The Rubio Confession

On 14 February 2026, at the Munich Security Conference, Secretary of State Marco Rubio delivered what critics across the spectrum called the most openly pro-colonial address by a senior Western official this century. He mourned the loss of five centuries of Western imperial expansion; named anti-colonial uprisings as a cause of Western decline; urged European allies to shed their guilt and shame over colonialism; and summoned the West to a new Western century by competing for market share in the economies of the Global South — framing that South not as sovereign nations but as an economic space to be recaptured, that precise colonial and predatory framing.
This is not merely reprehensible; it is a confession. Facing structural decline, the imperial culture has abandoned even the pretence of moral authority and reverted openly to the logic of domination. Harvard’s Mathias Risse called the speech civilisational panic dressed as statecraft. The Global South’s response was swift: Indian commentary asked whether an American East India Company was coming; Brahma Chellaney saw the restoration of an exclusionary hierarchy; Sanjaya Baru urged India, as the beacon of anti-colonialism, to condemn it with the contempt it deserves.
The Architecture of Extraction

Rubio’s call to shed guilt is not only obscene; it is historically false. Utsa Patnaik’s study for Columbia University Press establishes that Britain drained £9.2 trillion — some $45 trillion — from India between 1765 and 1938, seventeen times Britain’s current annual GDP, by compounding India’s intercepted export-surplus earnings at the ordinary rate of opportunity cost.
India’s gold and foreign-exchange earnings — among the largest in the world — were permanently diverted to London, funding Britain’s industrial revolution, its wars, and its administration, and consuming between a quarter and a third of the central budget.
The mechanism was an elegant deception. After 1765, the East India Company taxed Indian producers, then used roughly a third of that revenue to buy their goods for export — paying them with their own taxes while acquiring their produce for nothing. The Council Bills system of 1861 industrialised this: foreign buyers paid London in gold and sterling for bills cashable only in rupees, which the colonial government paid out of its own budget. India’s gold and foreign-exchange earnings — among the largest in the world — were permanently diverted to London, funding Britain’s industrial revolution, its wars, and its administration, and consuming between a quarter and a third of the central budget.
Jason Hickel calculates that rich countries have drained $152 trillion from the Global South since 1960 alone.

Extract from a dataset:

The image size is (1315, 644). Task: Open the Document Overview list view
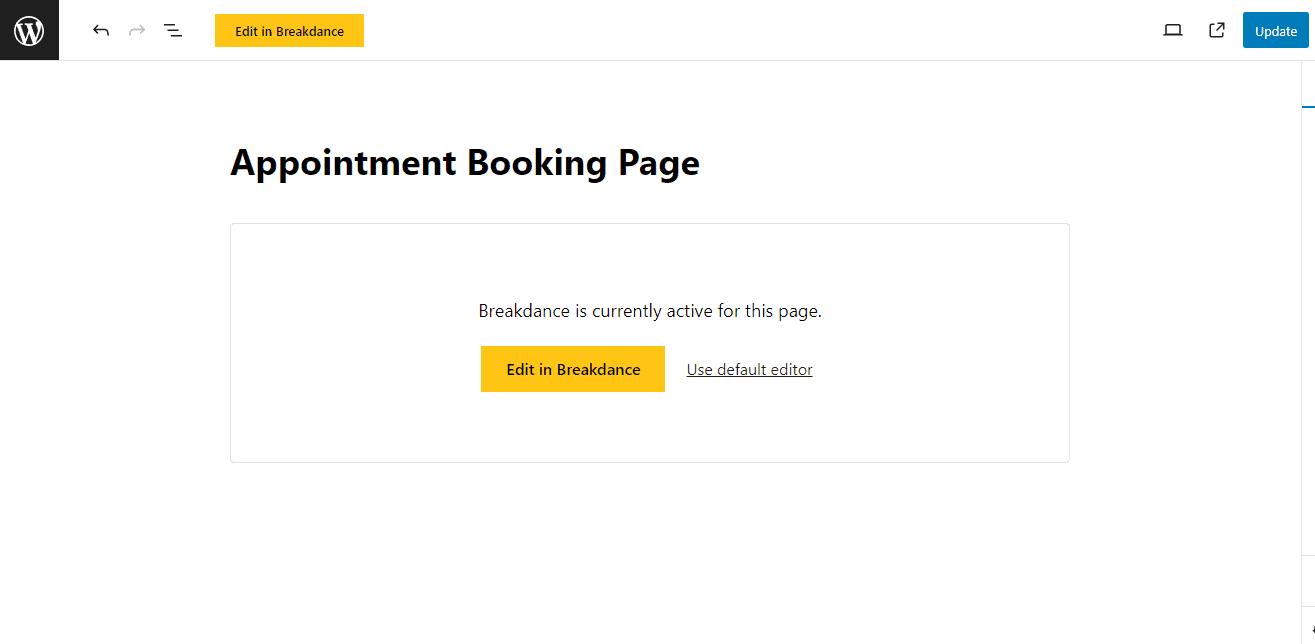click(173, 31)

There is no Western century to restore that was not built on the theft of other civilisations’ wealth — legitimised for six centuries by the Three Cs of civilisation, Christianity, and commerce, and continued after independence through structural-adjustment programmes, an African external debt of $824 billion, and more than 13,000 active US sanctions.

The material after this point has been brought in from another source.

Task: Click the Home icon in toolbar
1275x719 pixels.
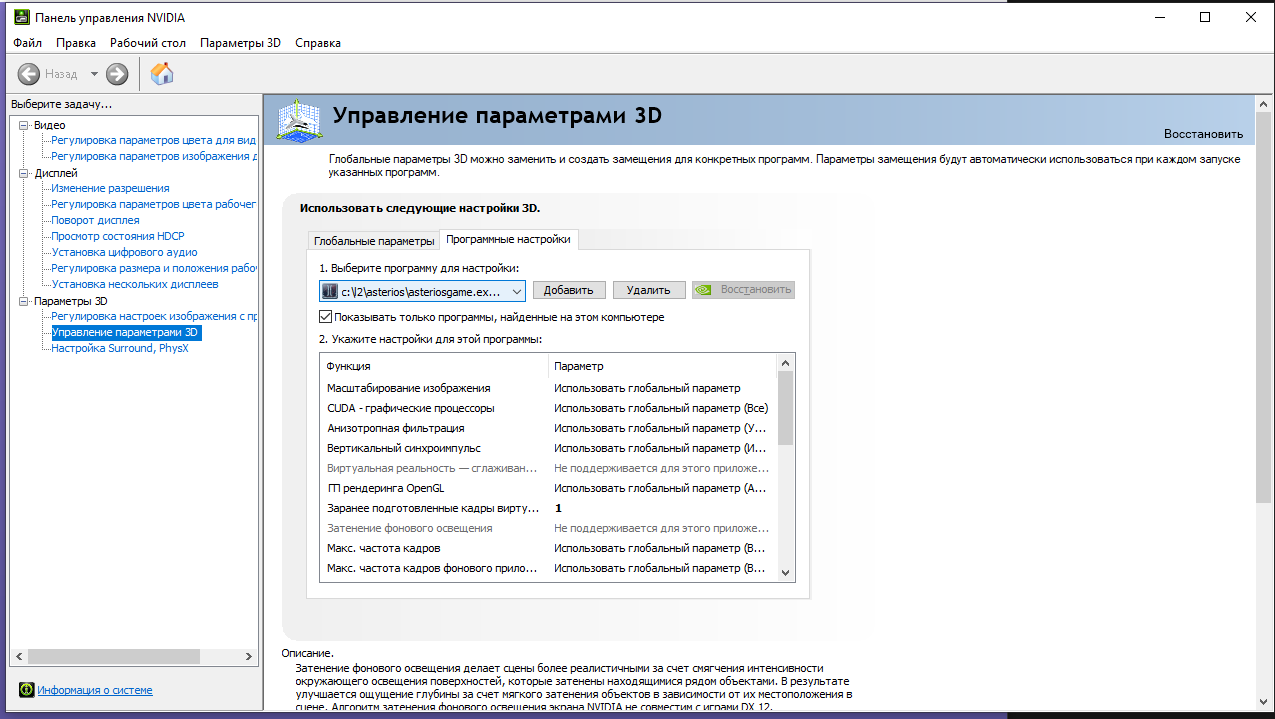Action: [x=161, y=73]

The result was stark. India held the world’s second-largest export surplus for three decades before 1929, yet per capita income barely moved between 1900 and 1946, because the surplus was siphoned abroad rather than invested at home. Its share of global industrial output collapsed from 25 per cent in 1750 to 2 per cent in 1900. Japan, which kept its earnings, industrialised; India, whose earnings were confiscated, could not. The same logic ran through slavery, which research now confirms accelerated Britain’s industrial revolution — vindicating Marx’s image of capital arriving dripping with blood and dirt. Jason Hickel calculates that rich countries have drained $152 trillion from the Global South since 1960 alone. There is no Western century to restore that was not built on the theft of other civilisations’ wealth — legitimised for six centuries by the Three Cs of civilisation, Christianity, and commerce, and continued after independence through structural-adjustment programmes, an African external debt of $824 billion, and more than 13,000 active US sanctions.
The sanctifying licence was issued long before the Council Bills, in Rome. A sequence of papal bulls — Nicholas V’s Dum Diversas (1452) and Romanus Pontifex (1455), and Alexander VI’s Inter Caetera (1493), proclaimed the year after Columbus reached the Americas — granted Catholic monarchs the asserted right to “invade, search out, capture, vanquish and subdue” non-Christian peoples, reduce them to perpetual slavery, seize their lands, and partition the non-Christian world between Spain and Portugal. From these decrees grew the Doctrine of Discovery: the claim that lands not inhabited by Christians were free to be “discovered” and their peoples’ sovereignty void. It furnished the racial and civilisational hierarchy — Christian over heathen, European over all others — on which five centuries of conquest were built, dressing the pursuit of gold, land, and labour in the vestments of salvation. The piety was the facade; extraction was the motive. Nor is the point contested by Rome: in 2023 the Vatican formally repudiated the doctrine, conceding the bulls were “linked to political questions” and never expressions of the faith — an admission, five centuries late, that the licence to colonise was always politics wearing the mask of God.
The Civilisational Verdict
Every tradition the Foundation invokes condemns this architecture. Thiruvalluvar’s Kural 113 warns that gain wrongly acquired must not be retained even for a day — the exact verdict on a Council Bills system that gave Indians rupees while stealing their gold; his Kural 551 holds a ruler who works injustice crueller than a murderer. Kaniyan Poongundranar’s Yaadhum Oore Yaavarum Kelir dissolves, at its root, the civilisational tribalism Rubio attempts to revive, for exploitation requires first believing that the exploited are not our kin. Confucius taught that legitimacy flows from virtue, not force; Plato named the tyrant as one who turns governance to private enrichment — the shape of a state that declares it will run another nation and seize its oil; and Ubuntu’s relational personhood is negated wherever a system is built to take from people, unawares, what they have earned.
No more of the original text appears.